[Exercise brief] Begin at the line containing "Given: Select Nodes in the sidebar" in the data below and go on through the line containing "Task: Open the linh folder icon", repeating each line exactly; include both ends and no other line.

Segment Start: Source material

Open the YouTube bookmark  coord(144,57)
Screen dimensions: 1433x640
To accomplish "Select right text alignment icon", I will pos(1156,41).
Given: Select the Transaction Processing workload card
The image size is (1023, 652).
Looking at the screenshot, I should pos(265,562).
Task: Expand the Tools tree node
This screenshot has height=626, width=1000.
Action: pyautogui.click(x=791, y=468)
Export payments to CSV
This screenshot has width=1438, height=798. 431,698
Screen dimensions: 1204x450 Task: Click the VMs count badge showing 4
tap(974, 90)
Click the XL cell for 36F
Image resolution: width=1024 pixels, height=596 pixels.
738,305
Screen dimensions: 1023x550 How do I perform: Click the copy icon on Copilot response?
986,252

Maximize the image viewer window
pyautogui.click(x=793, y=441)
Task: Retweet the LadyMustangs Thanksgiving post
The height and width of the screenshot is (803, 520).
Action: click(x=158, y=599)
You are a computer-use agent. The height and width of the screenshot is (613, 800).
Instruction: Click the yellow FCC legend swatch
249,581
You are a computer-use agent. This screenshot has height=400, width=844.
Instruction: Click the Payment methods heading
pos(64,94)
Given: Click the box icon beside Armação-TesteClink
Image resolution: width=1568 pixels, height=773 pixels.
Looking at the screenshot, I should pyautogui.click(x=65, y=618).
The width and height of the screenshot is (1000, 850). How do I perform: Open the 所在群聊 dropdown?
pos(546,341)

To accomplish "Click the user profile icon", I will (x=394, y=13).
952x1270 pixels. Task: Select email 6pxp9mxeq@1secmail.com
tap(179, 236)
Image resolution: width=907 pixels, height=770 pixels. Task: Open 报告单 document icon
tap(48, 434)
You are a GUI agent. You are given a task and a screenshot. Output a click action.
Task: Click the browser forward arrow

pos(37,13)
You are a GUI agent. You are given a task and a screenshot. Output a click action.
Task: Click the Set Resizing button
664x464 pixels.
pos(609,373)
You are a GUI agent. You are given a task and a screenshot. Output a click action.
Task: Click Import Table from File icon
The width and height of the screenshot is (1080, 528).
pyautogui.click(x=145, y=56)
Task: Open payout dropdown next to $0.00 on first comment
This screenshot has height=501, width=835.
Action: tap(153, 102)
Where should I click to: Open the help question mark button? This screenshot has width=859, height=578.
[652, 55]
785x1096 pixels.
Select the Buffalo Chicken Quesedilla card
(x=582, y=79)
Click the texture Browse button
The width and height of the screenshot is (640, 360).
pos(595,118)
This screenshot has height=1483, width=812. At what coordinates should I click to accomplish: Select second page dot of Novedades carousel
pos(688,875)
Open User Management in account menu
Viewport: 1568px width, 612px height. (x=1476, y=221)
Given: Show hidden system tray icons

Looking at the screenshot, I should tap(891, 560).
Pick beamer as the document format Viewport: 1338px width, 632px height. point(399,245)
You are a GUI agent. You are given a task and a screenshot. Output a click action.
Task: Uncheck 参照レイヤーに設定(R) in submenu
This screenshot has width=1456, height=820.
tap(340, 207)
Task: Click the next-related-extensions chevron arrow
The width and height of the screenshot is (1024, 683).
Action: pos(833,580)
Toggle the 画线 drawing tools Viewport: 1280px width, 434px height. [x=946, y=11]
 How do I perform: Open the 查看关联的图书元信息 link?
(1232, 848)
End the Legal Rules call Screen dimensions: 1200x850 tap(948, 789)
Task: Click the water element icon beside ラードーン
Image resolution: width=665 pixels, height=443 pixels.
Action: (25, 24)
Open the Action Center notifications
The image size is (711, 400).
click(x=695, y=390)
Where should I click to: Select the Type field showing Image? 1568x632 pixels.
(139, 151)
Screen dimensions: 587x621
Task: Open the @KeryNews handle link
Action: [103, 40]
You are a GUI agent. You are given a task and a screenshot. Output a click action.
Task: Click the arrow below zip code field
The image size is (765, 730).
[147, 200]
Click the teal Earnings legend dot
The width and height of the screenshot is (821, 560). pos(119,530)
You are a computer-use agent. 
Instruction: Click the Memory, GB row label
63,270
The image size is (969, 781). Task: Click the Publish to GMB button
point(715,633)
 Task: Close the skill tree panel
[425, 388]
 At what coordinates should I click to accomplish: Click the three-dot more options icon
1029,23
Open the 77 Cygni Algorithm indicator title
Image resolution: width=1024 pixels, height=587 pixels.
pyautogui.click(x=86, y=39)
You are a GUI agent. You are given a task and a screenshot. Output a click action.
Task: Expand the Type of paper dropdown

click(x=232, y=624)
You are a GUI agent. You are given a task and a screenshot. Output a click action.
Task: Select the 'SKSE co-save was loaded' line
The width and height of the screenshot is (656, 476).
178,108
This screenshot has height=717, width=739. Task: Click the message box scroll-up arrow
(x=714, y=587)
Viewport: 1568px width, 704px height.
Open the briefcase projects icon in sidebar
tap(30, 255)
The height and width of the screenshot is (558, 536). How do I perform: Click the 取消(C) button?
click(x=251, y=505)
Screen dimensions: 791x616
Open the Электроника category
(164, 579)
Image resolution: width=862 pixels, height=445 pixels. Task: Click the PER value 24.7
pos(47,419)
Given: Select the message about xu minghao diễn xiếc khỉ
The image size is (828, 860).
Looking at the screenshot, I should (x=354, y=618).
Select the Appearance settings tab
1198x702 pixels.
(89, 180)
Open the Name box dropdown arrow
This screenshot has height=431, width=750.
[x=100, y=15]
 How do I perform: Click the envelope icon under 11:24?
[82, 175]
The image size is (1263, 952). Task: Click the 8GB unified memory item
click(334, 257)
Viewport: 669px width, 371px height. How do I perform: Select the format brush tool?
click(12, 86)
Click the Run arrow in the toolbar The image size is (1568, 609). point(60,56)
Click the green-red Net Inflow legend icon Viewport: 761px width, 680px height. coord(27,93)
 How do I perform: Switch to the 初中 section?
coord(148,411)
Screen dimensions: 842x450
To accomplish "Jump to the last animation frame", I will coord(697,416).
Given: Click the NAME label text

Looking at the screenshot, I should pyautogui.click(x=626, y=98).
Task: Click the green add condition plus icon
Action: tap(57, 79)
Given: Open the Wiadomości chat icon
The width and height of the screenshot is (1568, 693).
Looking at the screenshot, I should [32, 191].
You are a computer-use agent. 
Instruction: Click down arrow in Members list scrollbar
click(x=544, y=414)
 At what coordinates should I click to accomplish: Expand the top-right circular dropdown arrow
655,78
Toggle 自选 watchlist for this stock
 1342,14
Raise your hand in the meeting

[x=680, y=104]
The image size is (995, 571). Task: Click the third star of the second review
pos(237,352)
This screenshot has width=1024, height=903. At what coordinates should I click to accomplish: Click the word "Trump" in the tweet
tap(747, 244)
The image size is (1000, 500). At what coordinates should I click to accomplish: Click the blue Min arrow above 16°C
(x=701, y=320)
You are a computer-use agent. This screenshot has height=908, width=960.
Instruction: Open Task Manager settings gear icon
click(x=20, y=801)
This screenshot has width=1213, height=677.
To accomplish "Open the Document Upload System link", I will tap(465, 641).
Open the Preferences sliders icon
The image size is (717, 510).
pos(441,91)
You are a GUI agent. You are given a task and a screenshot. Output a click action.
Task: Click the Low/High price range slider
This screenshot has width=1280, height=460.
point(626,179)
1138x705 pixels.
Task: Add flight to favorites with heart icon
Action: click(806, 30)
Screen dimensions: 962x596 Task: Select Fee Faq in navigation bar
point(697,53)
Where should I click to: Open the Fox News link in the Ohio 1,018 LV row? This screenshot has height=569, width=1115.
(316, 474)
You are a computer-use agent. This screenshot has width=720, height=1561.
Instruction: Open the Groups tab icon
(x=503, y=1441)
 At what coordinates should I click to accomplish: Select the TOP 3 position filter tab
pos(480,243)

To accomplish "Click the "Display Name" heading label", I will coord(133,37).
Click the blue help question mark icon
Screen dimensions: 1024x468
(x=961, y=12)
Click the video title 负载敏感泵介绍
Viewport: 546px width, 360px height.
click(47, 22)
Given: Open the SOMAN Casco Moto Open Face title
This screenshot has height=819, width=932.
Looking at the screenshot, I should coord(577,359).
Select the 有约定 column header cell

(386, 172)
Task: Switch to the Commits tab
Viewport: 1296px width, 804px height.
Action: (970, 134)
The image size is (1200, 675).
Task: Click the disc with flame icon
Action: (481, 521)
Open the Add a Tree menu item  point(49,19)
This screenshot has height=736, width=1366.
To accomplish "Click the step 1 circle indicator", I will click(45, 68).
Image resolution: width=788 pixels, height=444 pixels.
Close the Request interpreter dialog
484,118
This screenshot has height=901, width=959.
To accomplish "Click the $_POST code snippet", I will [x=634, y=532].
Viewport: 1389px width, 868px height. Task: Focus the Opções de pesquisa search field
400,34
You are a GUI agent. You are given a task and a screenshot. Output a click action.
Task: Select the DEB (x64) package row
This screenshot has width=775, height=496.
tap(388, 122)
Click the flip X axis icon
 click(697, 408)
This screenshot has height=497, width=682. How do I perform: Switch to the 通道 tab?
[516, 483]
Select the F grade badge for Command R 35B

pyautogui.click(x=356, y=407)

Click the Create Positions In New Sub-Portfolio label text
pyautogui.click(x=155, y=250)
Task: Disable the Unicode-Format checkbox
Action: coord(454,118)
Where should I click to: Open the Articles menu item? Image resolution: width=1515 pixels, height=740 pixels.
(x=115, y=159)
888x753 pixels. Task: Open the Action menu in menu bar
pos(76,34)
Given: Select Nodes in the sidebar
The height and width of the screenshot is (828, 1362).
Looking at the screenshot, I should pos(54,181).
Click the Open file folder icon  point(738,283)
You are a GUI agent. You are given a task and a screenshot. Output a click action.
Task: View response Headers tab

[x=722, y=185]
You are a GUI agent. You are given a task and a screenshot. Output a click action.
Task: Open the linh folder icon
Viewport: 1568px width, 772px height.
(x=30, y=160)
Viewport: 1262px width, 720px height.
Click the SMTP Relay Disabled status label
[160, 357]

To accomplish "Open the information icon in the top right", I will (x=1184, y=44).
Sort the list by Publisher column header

Segment End: Source material

[Finished exercise]
Given: Select Nodes in the sidebar
The height and width of the screenshot is (828, 1362).
Looking at the screenshot, I should pos(54,181).
Click the Open file folder icon  point(738,283)
You are a GUI agent. You are given a task and a screenshot. Output a click action.
Task: View response Headers tab

[x=722, y=185]
You are a GUI agent. You are given a task and a screenshot. Output a click action.
Task: Open the linh folder icon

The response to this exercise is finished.